Side note — My friend who booked these seats had no idea our personal square footage would be so small; this is far from him being cheap, this is just a show of how popular the film is, still weeks after its release. These were only seats the dear boy could book, even all the VIP — so its not his fault, but I guess everything happens for a reason. I got a good story out of it.
To witness hundreds of people, grazing like cattle, a unified crunch and slurp is all too much for me. I have been spoilt with VIP seating, home cinemas and a large tv at home but within moments I was one with the crowd. Heavy doses of sugar supplied serotonin were needed to sedate my already strained bones, and it worked.
Now team, remember we are in May now, which is pretending to be April, making us all fools right now. Damp coats, business bags and laptop cases surround us all in this cinema. Late comers nervously prod past, questioning whether they should give the ass or crotch as they crab dance to their seat. The trailers roll and the room is filled with rainbow light and bassy sound, the best bits from the coming years blockbusters are shown and it feels every one of us is agreeance — this IMAX is like hitting he big time. Girlfriends look warmly at the side profile of their chosen partner, watching them shover popped corn into their gullet. Carefully weighing up how they’d done on the good looks chart, and if the modern male had over taken their current cup holder partner. Time for an upgrade I could feel one saying as she gives me a full front and slight smile as she brushes past me and by snacks.
The trailers end, and the room is in darkness. A spotlight appears and a circle of light runs across the bottom row of seats, curling up to the corner of the room to find a tall Microphone stand. Ready and waiting. As a collective, we are all incredibly confused. There is a brief moment of sheer silence when a large, Indian man steps into the light with authority.
With a thick Bombay accents he hits us with;
“ So heres how it goes — a little health and safety for you all. “
I look at my friend, he is startled, I look to my left there is a couple with both mouths open, wide eyed.
“ Please do not both to come down this aisle, it is now officially closed. You will not escape through the doors, it is now locked. The only escape is behind you. Yes? “
Our eyes widen further, are we in danger in here? Is the screen so big it could peel off and slap us all like a parade of flies fighting over a dropped sausage at a mid summer BBQ? I never considered a cinema trip where I would have to call my loved ones before the end of the trailers — the film started at 9pm ish, we left the cinema past midnight, most likely nearer 1am. Which could explain why the only passage to more sweets and drinks was locked — there would be no staff to dispense. Or maybe IMAX are just cruel, and enjoyed seeing us suffer as dry mouth set in from all the salts around the 2nd hour mark of this massive film.

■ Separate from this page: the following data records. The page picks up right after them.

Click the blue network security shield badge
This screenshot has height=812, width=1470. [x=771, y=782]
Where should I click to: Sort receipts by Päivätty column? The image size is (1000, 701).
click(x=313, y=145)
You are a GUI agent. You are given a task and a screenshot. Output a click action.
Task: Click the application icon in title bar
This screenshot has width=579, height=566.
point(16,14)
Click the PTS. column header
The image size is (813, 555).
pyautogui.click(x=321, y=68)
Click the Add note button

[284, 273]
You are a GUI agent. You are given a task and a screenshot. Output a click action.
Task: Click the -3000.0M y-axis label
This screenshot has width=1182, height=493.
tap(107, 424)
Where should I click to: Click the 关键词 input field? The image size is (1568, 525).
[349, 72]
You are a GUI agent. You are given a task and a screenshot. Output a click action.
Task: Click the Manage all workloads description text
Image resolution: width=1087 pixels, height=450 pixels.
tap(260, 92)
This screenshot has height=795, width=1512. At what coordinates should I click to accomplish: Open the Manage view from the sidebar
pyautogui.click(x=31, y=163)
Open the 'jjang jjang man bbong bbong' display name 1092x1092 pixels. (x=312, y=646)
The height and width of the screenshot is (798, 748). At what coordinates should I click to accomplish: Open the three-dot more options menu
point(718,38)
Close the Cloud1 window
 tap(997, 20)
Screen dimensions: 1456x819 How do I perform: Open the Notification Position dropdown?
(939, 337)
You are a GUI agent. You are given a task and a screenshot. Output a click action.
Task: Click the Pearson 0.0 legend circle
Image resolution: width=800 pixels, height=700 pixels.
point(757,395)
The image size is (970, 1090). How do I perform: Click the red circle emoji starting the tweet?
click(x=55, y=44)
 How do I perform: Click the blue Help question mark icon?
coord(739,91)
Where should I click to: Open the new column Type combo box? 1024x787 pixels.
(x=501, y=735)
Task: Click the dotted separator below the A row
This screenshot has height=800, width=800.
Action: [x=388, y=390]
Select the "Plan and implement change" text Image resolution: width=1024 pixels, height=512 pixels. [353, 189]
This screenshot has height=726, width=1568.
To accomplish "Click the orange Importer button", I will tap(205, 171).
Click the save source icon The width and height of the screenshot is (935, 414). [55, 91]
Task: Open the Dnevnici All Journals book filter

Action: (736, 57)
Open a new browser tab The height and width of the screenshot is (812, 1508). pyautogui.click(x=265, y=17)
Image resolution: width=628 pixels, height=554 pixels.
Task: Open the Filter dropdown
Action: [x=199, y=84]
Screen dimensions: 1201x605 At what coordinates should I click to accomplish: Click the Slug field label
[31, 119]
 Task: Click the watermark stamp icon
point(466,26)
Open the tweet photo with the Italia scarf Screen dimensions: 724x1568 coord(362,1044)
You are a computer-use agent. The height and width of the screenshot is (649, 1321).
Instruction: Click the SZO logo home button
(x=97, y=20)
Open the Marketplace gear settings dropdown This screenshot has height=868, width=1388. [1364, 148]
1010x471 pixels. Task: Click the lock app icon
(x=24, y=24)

The world is changing, and how entertainment is delivered is evolving rapidly. The dark arts of consumerism suggests we will always need stuff to do; and the cinema experience is a ritual I could not live without. But there is a clear lack in style, comfort and a focus on the customer. This needs to change now, before we all give up on paying through the nose for something we could frankly download. I will be returning to the IMAX one day, but in a tracksuit, pillow in hand and almost certainly in Row P which has the most space.